*Work to be completed:* Which lines in the data contain the word "resolution"? Please copy each of them.

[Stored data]
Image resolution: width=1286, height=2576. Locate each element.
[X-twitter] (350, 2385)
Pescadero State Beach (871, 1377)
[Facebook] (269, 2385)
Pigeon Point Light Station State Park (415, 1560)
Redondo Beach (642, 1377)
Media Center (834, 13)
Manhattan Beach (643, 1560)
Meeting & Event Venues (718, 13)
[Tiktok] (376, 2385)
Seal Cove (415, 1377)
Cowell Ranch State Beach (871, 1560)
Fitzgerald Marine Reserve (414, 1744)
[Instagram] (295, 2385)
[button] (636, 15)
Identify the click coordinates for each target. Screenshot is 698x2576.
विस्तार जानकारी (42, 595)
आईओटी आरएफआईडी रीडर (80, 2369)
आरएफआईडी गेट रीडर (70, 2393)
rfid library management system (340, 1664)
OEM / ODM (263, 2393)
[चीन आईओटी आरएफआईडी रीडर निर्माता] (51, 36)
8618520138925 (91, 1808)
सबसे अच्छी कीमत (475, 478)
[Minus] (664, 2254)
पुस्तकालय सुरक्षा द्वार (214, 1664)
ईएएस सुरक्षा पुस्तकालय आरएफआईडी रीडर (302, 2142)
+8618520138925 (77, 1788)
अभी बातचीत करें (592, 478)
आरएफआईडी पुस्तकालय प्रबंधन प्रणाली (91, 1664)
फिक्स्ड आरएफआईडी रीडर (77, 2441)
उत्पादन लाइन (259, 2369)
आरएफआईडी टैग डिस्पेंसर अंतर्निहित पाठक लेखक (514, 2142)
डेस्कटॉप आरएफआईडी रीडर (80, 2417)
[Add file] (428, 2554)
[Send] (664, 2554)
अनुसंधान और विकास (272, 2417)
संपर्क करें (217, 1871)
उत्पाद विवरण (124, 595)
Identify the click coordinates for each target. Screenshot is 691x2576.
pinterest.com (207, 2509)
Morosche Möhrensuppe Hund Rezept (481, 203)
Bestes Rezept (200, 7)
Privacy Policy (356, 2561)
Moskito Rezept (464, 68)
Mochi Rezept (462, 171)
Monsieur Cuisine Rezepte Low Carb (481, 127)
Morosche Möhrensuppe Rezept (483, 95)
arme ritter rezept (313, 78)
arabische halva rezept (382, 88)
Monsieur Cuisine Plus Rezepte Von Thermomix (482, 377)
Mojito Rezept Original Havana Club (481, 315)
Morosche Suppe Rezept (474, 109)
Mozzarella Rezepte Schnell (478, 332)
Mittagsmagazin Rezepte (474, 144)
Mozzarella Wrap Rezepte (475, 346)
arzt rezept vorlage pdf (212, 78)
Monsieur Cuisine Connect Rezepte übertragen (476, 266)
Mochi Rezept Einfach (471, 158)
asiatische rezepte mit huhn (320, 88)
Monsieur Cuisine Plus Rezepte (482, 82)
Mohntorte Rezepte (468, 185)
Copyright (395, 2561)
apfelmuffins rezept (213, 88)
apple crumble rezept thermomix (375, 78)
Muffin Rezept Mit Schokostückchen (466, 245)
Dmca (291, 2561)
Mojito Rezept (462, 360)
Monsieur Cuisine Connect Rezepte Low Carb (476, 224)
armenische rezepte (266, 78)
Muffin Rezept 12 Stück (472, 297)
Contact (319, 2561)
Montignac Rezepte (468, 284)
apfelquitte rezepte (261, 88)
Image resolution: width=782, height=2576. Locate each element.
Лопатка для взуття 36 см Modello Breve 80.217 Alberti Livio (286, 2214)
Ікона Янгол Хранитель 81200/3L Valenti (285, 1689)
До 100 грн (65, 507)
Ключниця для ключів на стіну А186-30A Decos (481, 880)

*Your solution:*
Image resolution: width=1286, height=2576. Locate each element.
Image resolution: width=782, height=2576. Locate each element.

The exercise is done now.